Tough question. I believe that on HF the best solution so far is Pactor-III

It would have to be highly resistant to fast Doppler shift also, but minimum S/N would be the most important parameter, as it would be used at UHF. So far, Olivia 16-500 seems to be the best compromise between minimum S/N and Doppler shift survival at UHF. The more narrow Olivia modes, even though more sensitive, do not decode as well if there is noticeable fast Doppler shift, and sometimes, not at all.

As you add more tones the bin width reduces. The only hope I see is using wide bins to accomodate Doppler, and perhaps, more tones, but that is not possible with 3 kHz radios. Perhaps it is a task for some SDR. I believe wider modes are not a problem in UHF. It may take more CPU power, and higher powered radios for simultaneous tones.

DominoEx is completely destroyed by the Doppler shift

Doppler is parasitic noise to DominoEx...

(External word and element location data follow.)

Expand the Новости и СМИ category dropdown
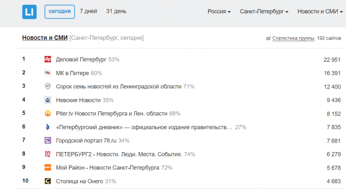The image size is (346, 189). coord(320,12)
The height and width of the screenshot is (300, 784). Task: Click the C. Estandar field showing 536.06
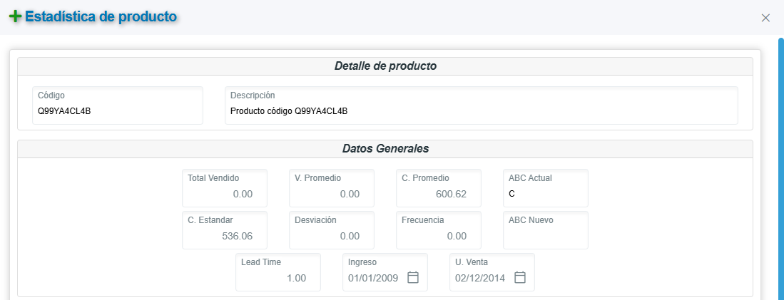pyautogui.click(x=225, y=236)
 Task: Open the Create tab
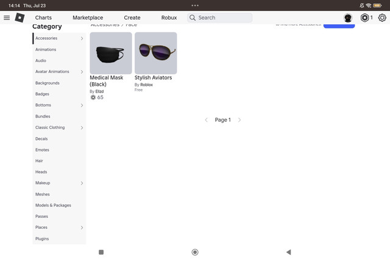pyautogui.click(x=132, y=18)
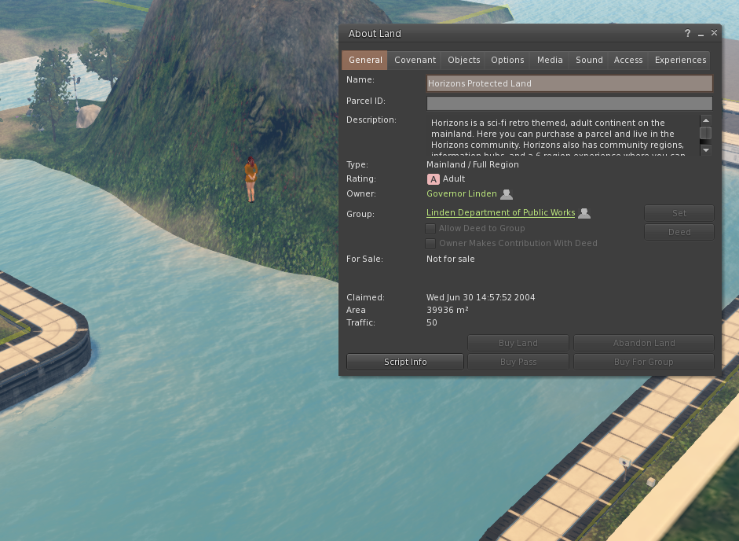Click the Name field showing Horizons Protected Land
Screen dimensions: 739x541
[x=569, y=83]
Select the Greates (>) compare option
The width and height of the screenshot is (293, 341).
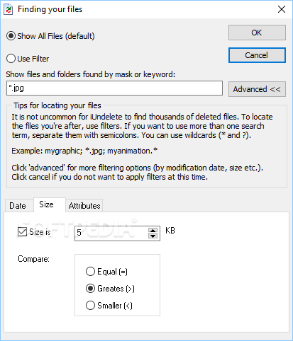(110, 289)
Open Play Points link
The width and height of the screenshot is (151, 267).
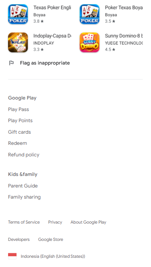[20, 121]
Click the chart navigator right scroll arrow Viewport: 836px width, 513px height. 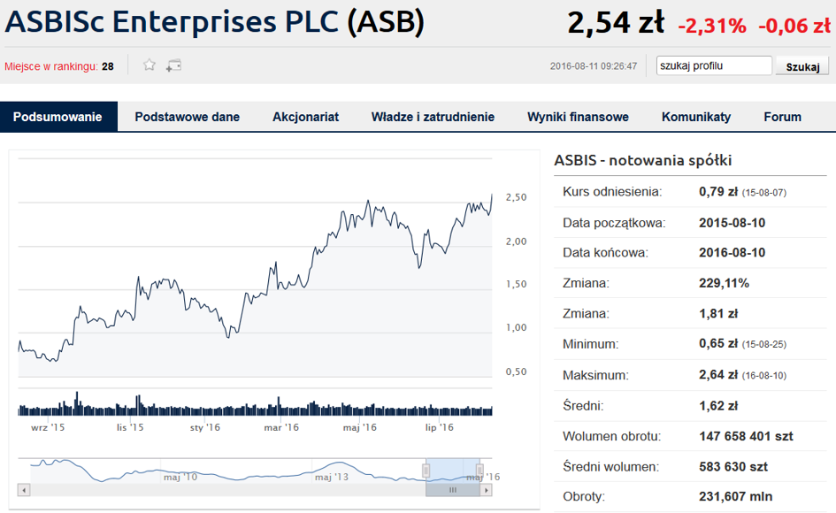pos(486,489)
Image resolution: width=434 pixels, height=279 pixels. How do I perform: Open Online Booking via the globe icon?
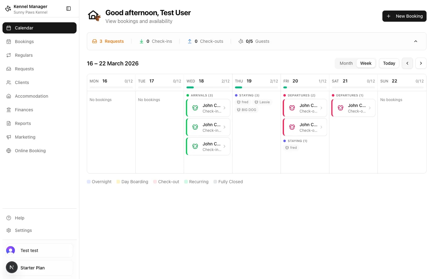pos(8,151)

and MFSK16 is not tolerant enough to drift to be usable at UHF. MT63-2000 covers 2000 Hz, has highly redundant FEC, but the minimum S/N is only -2 dB, so that is not an alternative.

Both seem to have been designed for HF, and MT63 seems to require a single ray dominant path. At times it works well, but I have not had luck with MT63, overall. MT63 has many carriers and narrow bins, not good for multipath with doppler.

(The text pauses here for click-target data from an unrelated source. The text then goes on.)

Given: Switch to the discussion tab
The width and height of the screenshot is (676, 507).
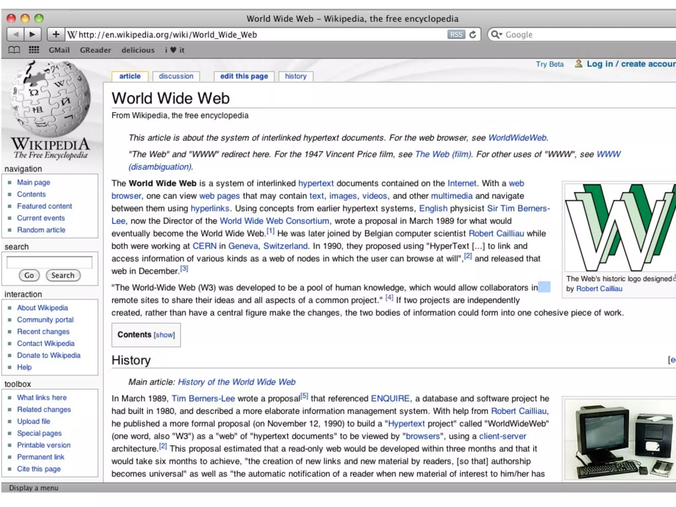Looking at the screenshot, I should point(176,76).
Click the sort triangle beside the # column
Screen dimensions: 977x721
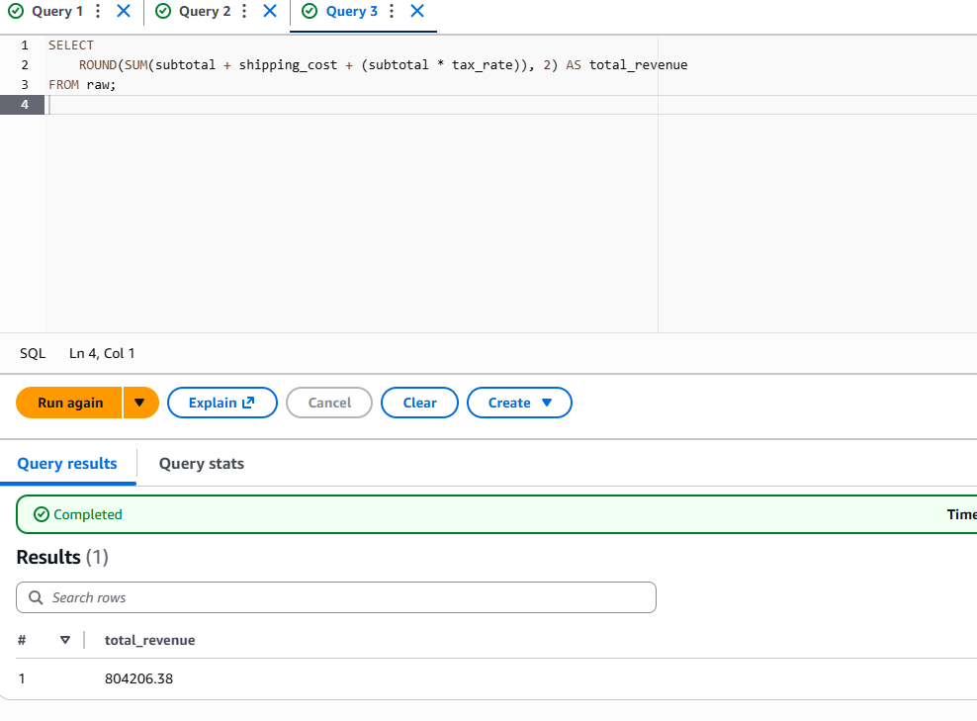[x=65, y=640]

What I am looking for is a mode that will copy under the visible and audible noise on UHF during deep fades, but survives fast Doppler shift. Olivia 16-500 makes it down to the noise, but not under, during deep fades. CW by ear is just slightly better than Olivia 16-500, and the note is very raspy sounding - much like Aurora communications.

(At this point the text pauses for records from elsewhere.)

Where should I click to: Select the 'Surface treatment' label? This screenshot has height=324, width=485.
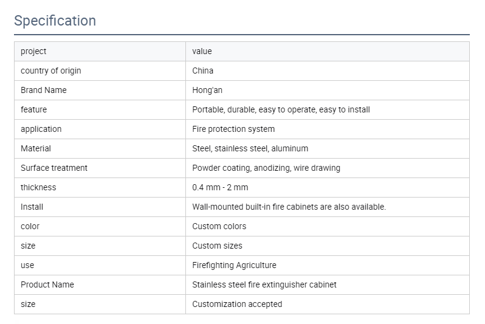[53, 168]
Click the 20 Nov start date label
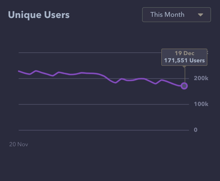This screenshot has height=181, width=220. (x=19, y=144)
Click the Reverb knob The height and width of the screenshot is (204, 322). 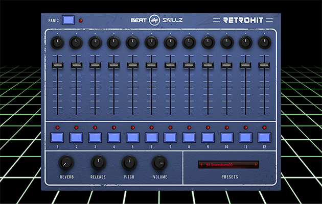[x=66, y=163]
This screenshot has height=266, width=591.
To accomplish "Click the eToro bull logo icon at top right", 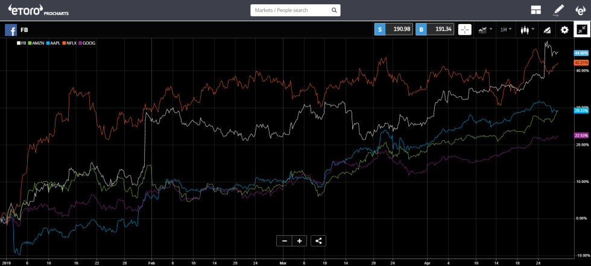I will (x=580, y=10).
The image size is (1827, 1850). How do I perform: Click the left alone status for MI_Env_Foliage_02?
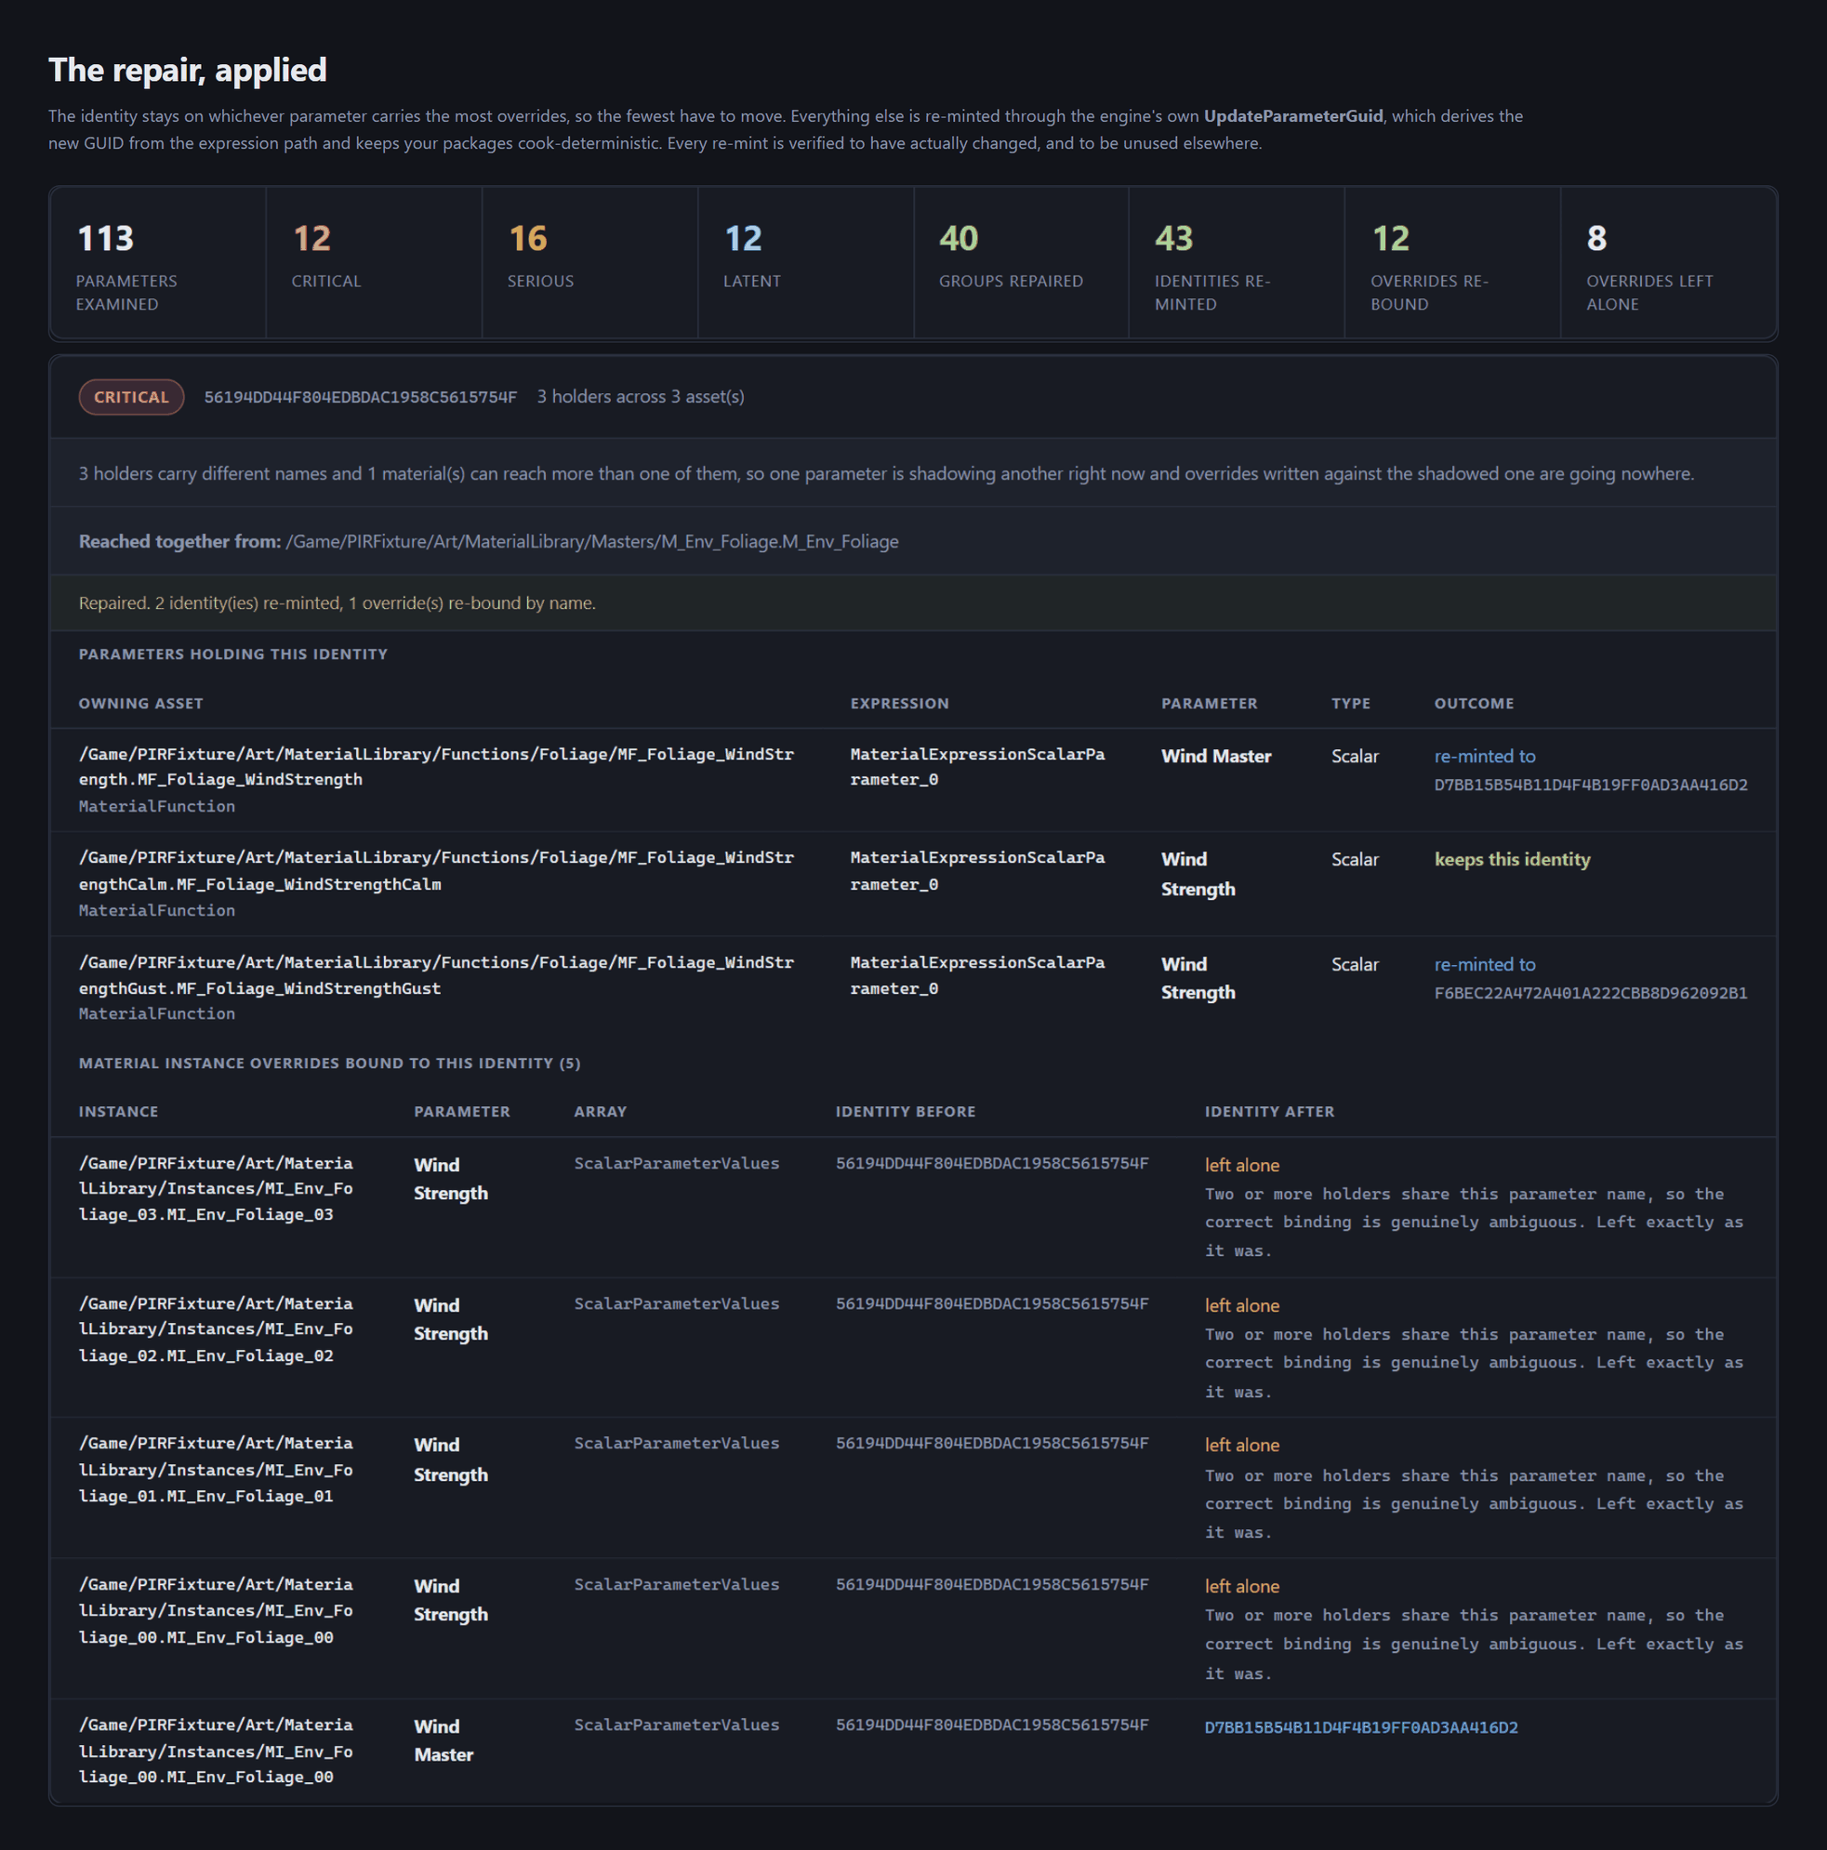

But CW requires well trained operators...

There is a paper by Tim Giles about multitone modems for high latitude HF paths (PhD publication in Sweden) and he avoided sending in contiguous bins in wide Doppler spread conditions, and reassigned contiguous bins on the side to have a "wider hat" to catch the path shifted tones. That sacrifices thruput, but nevertheless, it is worthless to push nature. In that case, it is better to become its ally, and to me, wider spaced tones and reusing contiguous bins seems a good idea. I read it a long time ago and maybe I am not remembering all details, but it was interesting enough so I haven't lost the big picture.

The 3 kHz channel limit on HF is a straitjacket that might be avoided on VHF - UHF if clear frequencies are available and you need speed.

Another observation - most stations I copy on ROS 16 are reading a metric of -12 dB or greater. Only once have I copied a station (using 1 baud ROS) that was measuring a metric under -25 dB. Is the ROS "metric" supposed to correlate with the path S/N? I ask this because even the weakest ROS tones at 1 baud are still visible on the waterfall, whereas weak Olivia 32-1000 signals with a -12 dB minimum S/N stop decoding just about the time the tones become hard to see in the noise, but still can be heard faintly. It is a long way from even -25 dB S/N to -12 dB S/N, so I would expect if the metric is just another way to say S/N, I would not be able to see the tones, yet I can, and not only on the ROS waterfall, but on the DigiPan waterfall as well.

I really don't know what does "METRIC" mean in the ROS case, Skip. I really did not pay much attention to it, as most times there was packet or pactor QRM, being ROS so wide. What caught my attention is how bad it performs under QRM, having seen Olivia 500-16 under similar conditions unaffected. I believe I know the reasons, as you may as well know, but won't elaborate further about it on this list.